Ezetimibe is a well-tested lipid lowering drug with very good additive LDL-cholesterol (LDL-C) reducing efficacy when combined with a statin. We have solid evidence regarding its impact on cardiovascular risk and prognosis (SHARP, IMPROVE-IT trials).
Especially the latter trial with its subsequent analyses showed unambiguously the largest benefit from intensive LDL-C lowering can be expected in the pacients at the highest risk, e.g. those who except having a history of an acute coronary event have also additional risk characteristics (diabetes mellitus, hypertension, stroke, chronic kidney disease etc.). A subanalysis of IMPROVE-IT on patients after coronary artery bypass grafting (CABG) pointed in the same direction - patients at greater risk had 20% reduction of the risk of the primary efficacy outcome.
The safety of ezetimibe has repeatedly been demonstrated and IMPROVE-IT added some new data to this issue. Even patients achieving LDL-C levels as low as 0.8 mmol/l did not have any excess of occurrence of side effects.
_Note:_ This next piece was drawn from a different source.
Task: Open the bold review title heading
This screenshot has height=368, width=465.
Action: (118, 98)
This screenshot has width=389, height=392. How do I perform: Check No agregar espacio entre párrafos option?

The answer to the question in the title of this article can be found in recommendations regarding the new drug class of PCKS9 inhibitors as ezetimibe should preferentially be used in the patients groups prioritized for the use of PCSK9 inhibitors. These are namely patients with familial hypercholesterolemia, statin intolerance and very high risk patients with overt atherosclerosis and accumulation of other risk factors.
These patients typically need aggressive LDL-C lowering by more than 50%, mostly they are well above their target LDL-C levels and, also, most of these is not being treated with statin and ezetimibe combination. Even introduction of novel therapies to clinical practice will not change the position of ezetimibe as it can be expected the new treatments will have to be preceded by statin and ezetimibe combination.